::: SUPPLIED DATA

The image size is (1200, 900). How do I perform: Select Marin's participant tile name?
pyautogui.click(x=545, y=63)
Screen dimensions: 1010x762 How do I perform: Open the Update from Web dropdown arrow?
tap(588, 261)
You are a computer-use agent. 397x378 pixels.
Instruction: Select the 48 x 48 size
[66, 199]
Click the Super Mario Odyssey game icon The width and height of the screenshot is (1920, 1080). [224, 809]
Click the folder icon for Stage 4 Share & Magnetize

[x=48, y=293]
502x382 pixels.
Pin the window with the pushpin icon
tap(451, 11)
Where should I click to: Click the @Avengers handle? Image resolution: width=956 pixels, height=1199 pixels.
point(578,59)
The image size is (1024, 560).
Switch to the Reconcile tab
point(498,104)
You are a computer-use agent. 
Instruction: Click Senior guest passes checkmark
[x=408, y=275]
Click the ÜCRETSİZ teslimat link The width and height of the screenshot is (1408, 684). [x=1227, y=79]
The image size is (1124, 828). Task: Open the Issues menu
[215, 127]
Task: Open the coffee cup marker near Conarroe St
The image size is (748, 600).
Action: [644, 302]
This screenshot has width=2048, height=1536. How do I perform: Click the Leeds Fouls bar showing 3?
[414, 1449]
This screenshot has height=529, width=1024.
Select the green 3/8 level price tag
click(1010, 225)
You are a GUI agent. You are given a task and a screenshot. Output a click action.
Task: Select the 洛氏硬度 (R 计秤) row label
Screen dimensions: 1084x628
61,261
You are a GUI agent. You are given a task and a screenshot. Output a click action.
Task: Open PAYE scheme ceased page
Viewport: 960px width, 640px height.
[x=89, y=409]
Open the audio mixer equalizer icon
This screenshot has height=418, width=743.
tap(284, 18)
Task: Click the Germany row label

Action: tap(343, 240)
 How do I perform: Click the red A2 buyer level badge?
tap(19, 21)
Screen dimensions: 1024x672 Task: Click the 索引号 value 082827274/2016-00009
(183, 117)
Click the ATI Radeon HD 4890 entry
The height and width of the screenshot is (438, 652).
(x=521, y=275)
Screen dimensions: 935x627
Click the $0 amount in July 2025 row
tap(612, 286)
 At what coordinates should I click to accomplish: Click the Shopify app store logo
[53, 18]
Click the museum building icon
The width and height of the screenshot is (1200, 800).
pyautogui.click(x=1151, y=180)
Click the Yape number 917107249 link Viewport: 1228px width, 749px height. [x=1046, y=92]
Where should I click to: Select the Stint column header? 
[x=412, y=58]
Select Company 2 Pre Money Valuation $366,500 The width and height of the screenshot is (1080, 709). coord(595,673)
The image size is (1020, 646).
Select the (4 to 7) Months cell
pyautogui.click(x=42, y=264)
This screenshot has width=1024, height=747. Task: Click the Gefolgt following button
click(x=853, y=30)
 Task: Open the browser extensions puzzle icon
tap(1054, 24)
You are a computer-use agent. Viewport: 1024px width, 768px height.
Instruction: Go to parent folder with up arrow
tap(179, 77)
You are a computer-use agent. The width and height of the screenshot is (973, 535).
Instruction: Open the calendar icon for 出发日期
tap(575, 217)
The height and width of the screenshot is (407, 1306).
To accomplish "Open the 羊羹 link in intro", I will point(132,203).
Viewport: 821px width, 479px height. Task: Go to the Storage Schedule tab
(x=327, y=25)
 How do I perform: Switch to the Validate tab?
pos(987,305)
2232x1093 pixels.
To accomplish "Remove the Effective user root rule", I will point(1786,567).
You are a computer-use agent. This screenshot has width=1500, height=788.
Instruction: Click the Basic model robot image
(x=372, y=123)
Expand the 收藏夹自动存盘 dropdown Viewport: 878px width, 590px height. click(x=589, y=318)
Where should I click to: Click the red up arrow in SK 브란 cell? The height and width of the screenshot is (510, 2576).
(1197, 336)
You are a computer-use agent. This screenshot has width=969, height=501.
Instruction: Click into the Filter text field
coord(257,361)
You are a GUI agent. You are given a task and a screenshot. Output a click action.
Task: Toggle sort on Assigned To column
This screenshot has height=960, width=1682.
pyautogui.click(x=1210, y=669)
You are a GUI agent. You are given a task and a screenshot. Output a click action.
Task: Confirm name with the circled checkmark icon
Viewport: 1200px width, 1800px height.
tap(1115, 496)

::::::

Each entry above must be repeated word for word.

The image size is (1200, 900). How do I perform: Select Marin's participant tile name?
pyautogui.click(x=545, y=63)
Screen dimensions: 1010x762 How do I perform: Open the Update from Web dropdown arrow?
tap(588, 261)
You are a computer-use agent. 397x378 pixels.
Instruction: Select the 48 x 48 size
[66, 199]
Click the Super Mario Odyssey game icon The width and height of the screenshot is (1920, 1080). [224, 809]
Click the folder icon for Stage 4 Share & Magnetize

[x=48, y=293]
502x382 pixels.
Pin the window with the pushpin icon
tap(451, 11)
Where should I click to: Click the @Avengers handle? Image resolution: width=956 pixels, height=1199 pixels.
point(578,59)
The image size is (1024, 560).
Switch to the Reconcile tab
point(498,104)
You are a computer-use agent. 
Instruction: Click Senior guest passes checkmark
[x=408, y=275]
Click the ÜCRETSİZ teslimat link The width and height of the screenshot is (1408, 684). [x=1227, y=79]
The image size is (1124, 828). Task: Open the Issues menu
[215, 127]
Task: Open the coffee cup marker near Conarroe St
The image size is (748, 600).
Action: [644, 302]
This screenshot has width=2048, height=1536. How do I perform: Click the Leeds Fouls bar showing 3?
[414, 1449]
This screenshot has height=529, width=1024.
Select the green 3/8 level price tag
click(1010, 225)
You are a GUI agent. You are given a task and a screenshot. Output a click action.
Task: Select the 洛氏硬度 (R 计秤) row label
Screen dimensions: 1084x628
61,261
You are a GUI agent. You are given a task and a screenshot. Output a click action.
Task: Open PAYE scheme ceased page
Viewport: 960px width, 640px height.
[x=89, y=409]
Open the audio mixer equalizer icon
This screenshot has height=418, width=743.
tap(284, 18)
Task: Click the Germany row label

Action: tap(343, 240)
 How do I perform: Click the red A2 buyer level badge?
tap(19, 21)
Screen dimensions: 1024x672 Task: Click the 索引号 value 082827274/2016-00009
(183, 117)
Click the ATI Radeon HD 4890 entry
The height and width of the screenshot is (438, 652).
(x=521, y=275)
Screen dimensions: 935x627
Click the $0 amount in July 2025 row
tap(612, 286)
 At what coordinates should I click to accomplish: Click the Shopify app store logo
[53, 18]
Click the museum building icon
The width and height of the screenshot is (1200, 800).
pyautogui.click(x=1151, y=180)
Click the Yape number 917107249 link Viewport: 1228px width, 749px height. [x=1046, y=92]
Where should I click to: Select the Stint column header? 
[x=412, y=58]
Select Company 2 Pre Money Valuation $366,500 The width and height of the screenshot is (1080, 709). coord(595,673)
The image size is (1020, 646).
Select the (4 to 7) Months cell
pyautogui.click(x=42, y=264)
This screenshot has width=1024, height=747. Task: Click the Gefolgt following button
click(x=853, y=30)
 Task: Open the browser extensions puzzle icon
tap(1054, 24)
You are a computer-use agent. Viewport: 1024px width, 768px height.
Instruction: Go to parent folder with up arrow
tap(179, 77)
You are a computer-use agent. The width and height of the screenshot is (973, 535).
Instruction: Open the calendar icon for 出发日期
tap(575, 217)
The height and width of the screenshot is (407, 1306).
To accomplish "Open the 羊羹 link in intro", I will point(132,203).
Viewport: 821px width, 479px height. Task: Go to the Storage Schedule tab
(x=327, y=25)
 How do I perform: Switch to the Validate tab?
pos(987,305)
2232x1093 pixels.
To accomplish "Remove the Effective user root rule", I will point(1786,567).
You are a computer-use agent. This screenshot has width=1500, height=788.
Instruction: Click the Basic model robot image
(x=372, y=123)
Expand the 收藏夹自动存盘 dropdown Viewport: 878px width, 590px height. click(x=589, y=318)
Where should I click to: Click the red up arrow in SK 브란 cell? The height and width of the screenshot is (510, 2576).
(1197, 336)
You are a computer-use agent. This screenshot has width=969, height=501.
Instruction: Click into the Filter text field
coord(257,361)
You are a GUI agent. You are given a task and a screenshot. Output a click action.
Task: Toggle sort on Assigned To column
This screenshot has height=960, width=1682.
pyautogui.click(x=1210, y=669)
You are a GUI agent. You are given a task and a screenshot. Output a click action.
Task: Confirm name with the circled checkmark icon
Viewport: 1200px width, 1800px height.
tap(1115, 496)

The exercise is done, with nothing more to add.